No wants to assume that the funny guy in the office chat is actually stealing company information. However, data theft often comes in unexpected ways and is carried out by unlikely people.

When you suspect an employee is stealing data, it's a bit of a tricky situation. Unless you're certain that a breach has occurred, you want to avoid ruining the relationship with your employee and sow distrust among your team.

But before you can roll out your incident response procedures, here are five signs that your employee might be stealing data from your company.

1. Large File Transfer Across Encrypted Server Alerts

While data encryption should be a standard for everyone using corporate devices or internet, there's a reason why some employers snoop around it. While it's normal for people to send small files like documents, photos, or screenshots to teammates, there is a such a thing as an alarming number of files moving around.
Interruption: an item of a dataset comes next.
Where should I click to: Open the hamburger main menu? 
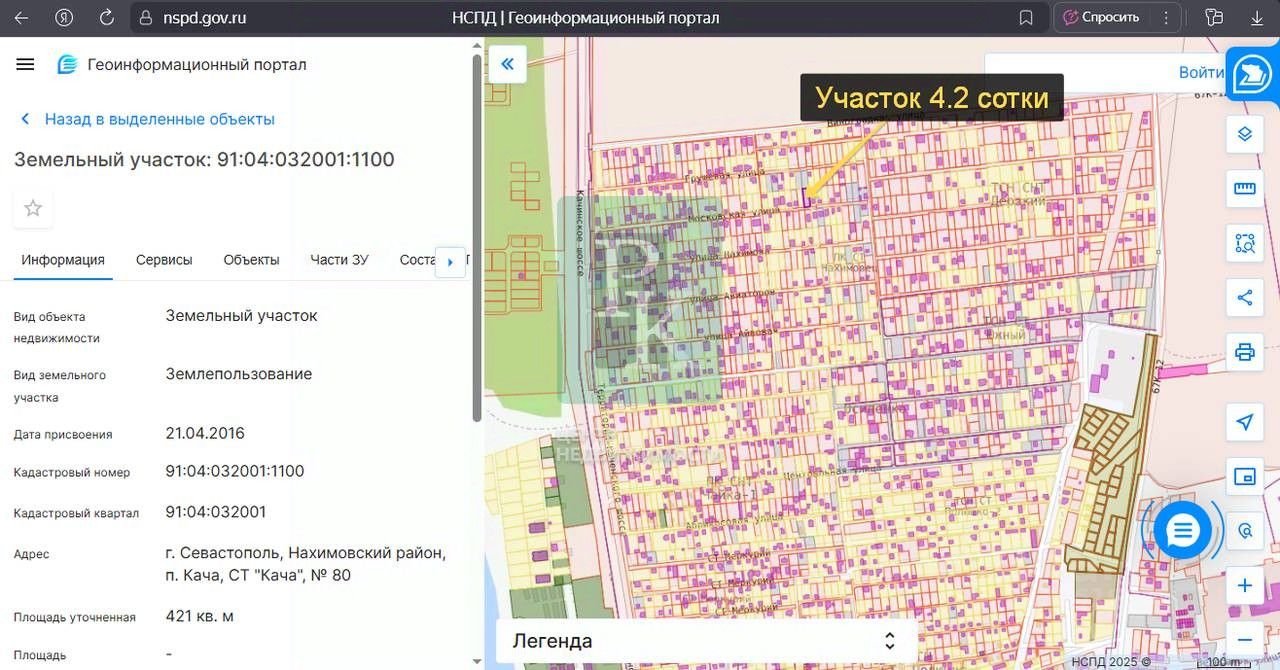(x=25, y=65)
If the large file transfers occur on company-accessible networks, it can be easy to determine whether it was a routine act, necessary internal action, or questionable activity.

Related: What Are Encrypted Messaging Apps? Are They Really Safe?

However, when someone sends large file sizes over encrypted servers such as secure messaging apps or emails that are self-destructing, it should ring a few alarm bells. For this reason, you should work to spot large file sizes through metadata and conduct a proper investigation if the employee cannot justify what it was for.

In fact, even if it's not a company-related document, there are still risks involved with large files in general.

For example, if an employee downloads pirated movies or TV shows on company devices, it can put your device or network at risk of malware. Aside from this, you may get in trouble with authorities if illegal content becomes linked to your company, especially if your country has stringent anti-piracy laws.

2. Use Alert Word Notifications

When it comes to internal threat detection, it can be hard to determine what is considered standard employee access versus critical data breach. One way to stay on top of important documents is having a triggered notification for specific words associated with critical information targeted in data breaches.

For example, you can set alerts for terms like “contact database”, “client information”, and so on. Then, you can create scenarios wherein you either receive a report weekly or monthly.

On the other hand, you can also have an immediate notification if a person such as an intern or someone from an unrelated department is sending and downloading documents that they shouldn't have access to.

Related: Tools to Track What Others Do on Your Computer Behind Your Back

There are numerous pieces of software that can track words through email communications, browsing activities, and even keystrokes. When setting up alert word notifications, make sure that your employees are aware how much surveillance they are subjected to, as a matter of both consent and to discourage them from even thinking about stealing data.

3. Data Exfiltration Alerts

As much of our work goes online, so do the risks of the various technology we utilize for our convenience. When it comes to data exfiltration, there are some programs that are used that aren't part of everyone's regular tool box such as FTP sharing sites, screen sharing or clipping programs, and cloud applications.

Aside from this, popular cloud applications like Salesforce and HubSpot make it easy to exfiltrate data related to customers, such their position in the pipeline and contact details. On the other hand, many developers also use sites such as GitHub to control their web development process.

While it may not seem like a big deal, even code in plain text can be a source of data theft when used to access intellectual property or database locations.

4. Monitor Hard Copies

Documents

Hard copies are essential to your data decentralizing process. After all, just because everything can be stored on the internet, it doesn't mean it should be. However, in a world becoming increasingly digital, it can be easy to overlook how hard copies can still be a potent source of data theft.

According to the American Journal of Managed Care, 65 percent of breaches in hospitals still happen with paper files and films. Because of this, there is still merit in monitoring printed files and following good physical file security and disposal practices, especially if you belong to an industry that uses legacy filing methods.

Aside from locking up important documents, you can also benefit from installing security cameras where they are kept and keeping an eye on employees attempting to access things that they shouldn't be.

Make sure you also shred sensitive documents before disposal and PDF-encrypt any digital copies that can be scanned or printed.

5. Encourage Whistleblowers

Man Whistling

While we all know that no one wants a rat, employees should be incentivized to report individuals who are endangering everyone with their actions. Many teams work hard to build products, databases, and client relationships, so they would not appreciate when someone just gets all the information and sells it online.

However, reporting office mates can be a difficult experience, especially when teams are afraid to make enemies unnecessarily. For this reason, you should open anonymous or safe channels wherein people can report possible data thieves without announcing their identity to the rest of the company.

By taking out the emotional aspect of reporting co-workers, responsible employees will have every incentive to do what is right for everyone involved. With this, they don't have to worry about being wrong, and you'll be thankful when they're right.

Keep Your Company Data Safe

When it comes to data theft by employees, you need to be both effective and efficient. Your success when it comes to mitigating data theft issues comes down to policies, processes, and practices that should be established long before a breach ever happens.

Data thieves are becoming more cunning with their attempts, and it can involve sending someone to infiltrate your company from the inside. Make sure that your company is ready to find these people before they do any damage.